INFORMATION SHOWN
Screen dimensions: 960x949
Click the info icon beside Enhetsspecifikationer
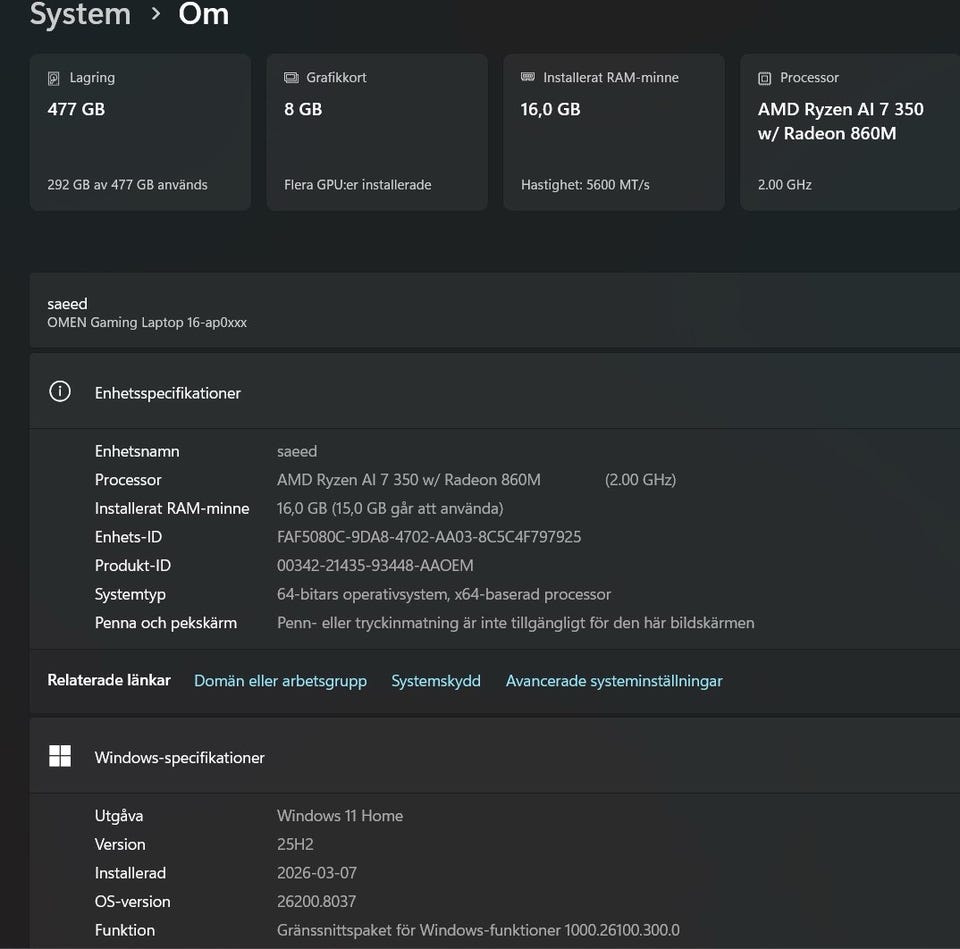point(60,392)
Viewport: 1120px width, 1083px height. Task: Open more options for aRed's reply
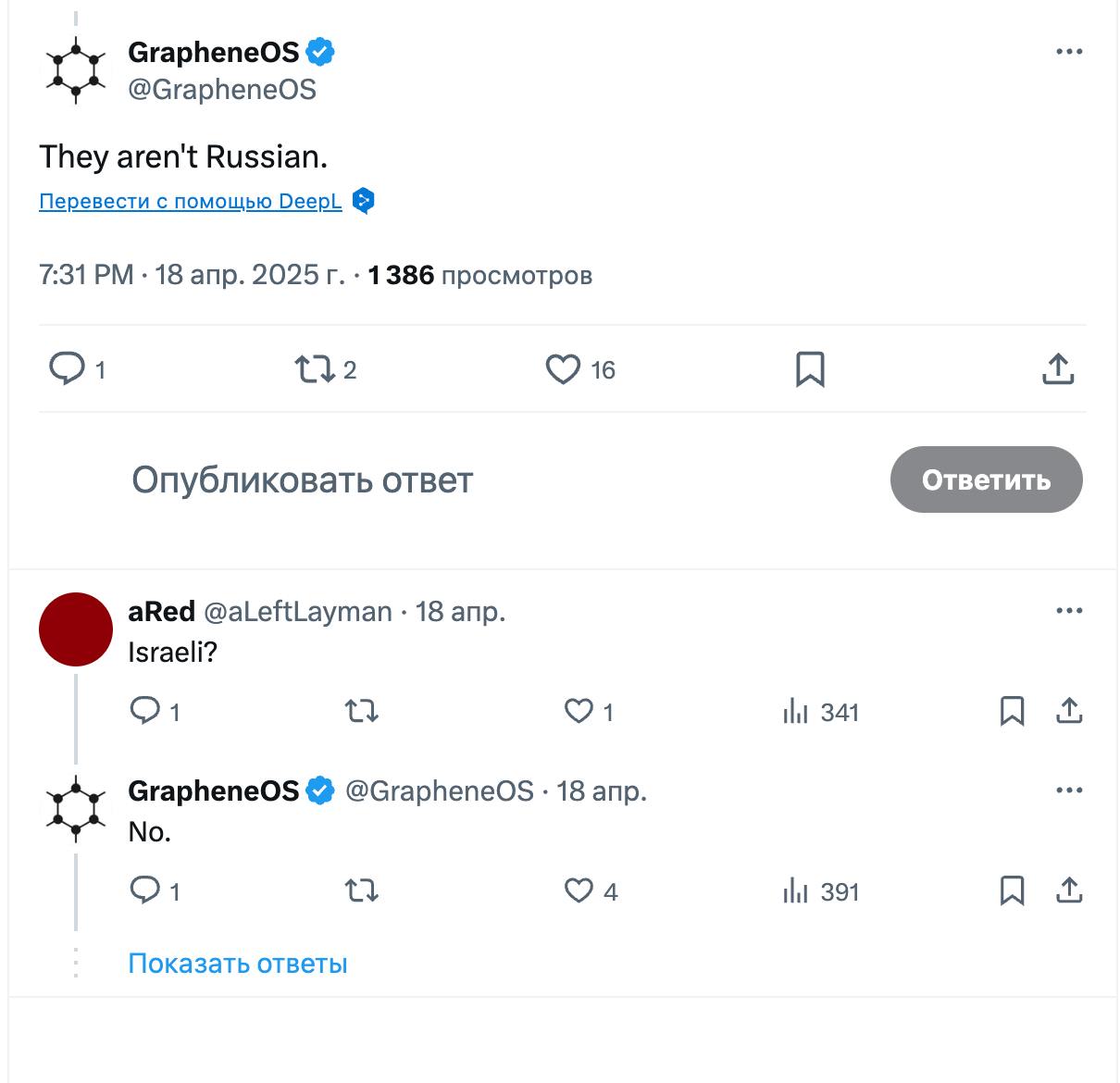pos(1069,611)
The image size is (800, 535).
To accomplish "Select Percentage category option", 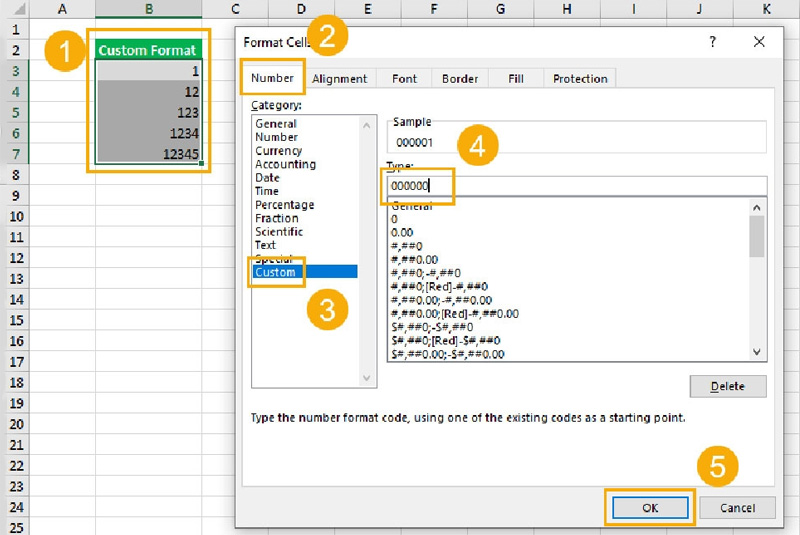I will point(284,205).
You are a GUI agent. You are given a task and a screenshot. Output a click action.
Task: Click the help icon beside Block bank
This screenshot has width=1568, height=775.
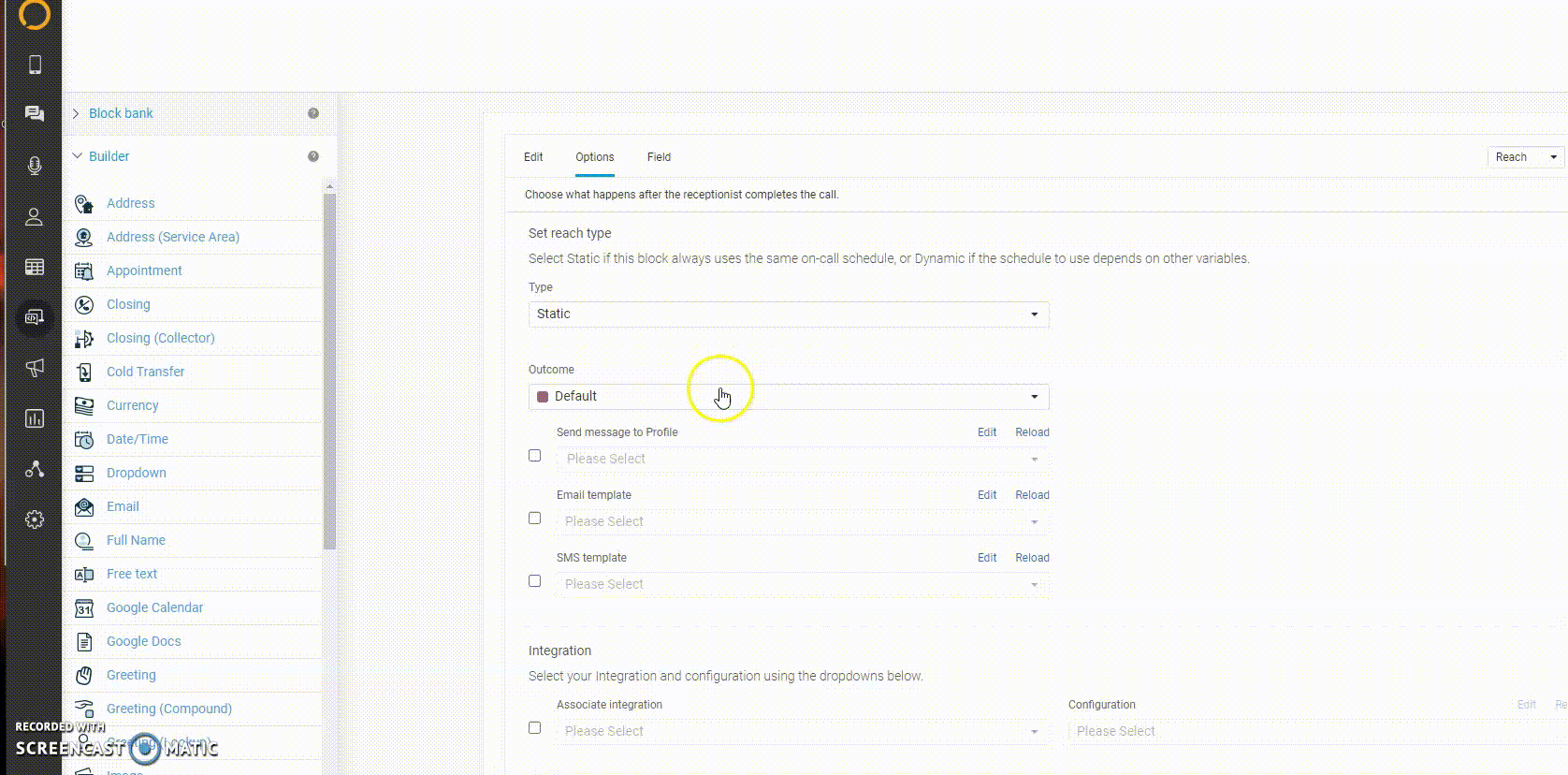[313, 113]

EXERCISE
Set the pictures aside and repeat only the lines from the one containing "Task: Click the help icon beside Block bank" through the last line of the entries above, exactly as they stand.

SOLUTION
Task: Click the help icon beside Block bank
This screenshot has width=1568, height=775.
[313, 113]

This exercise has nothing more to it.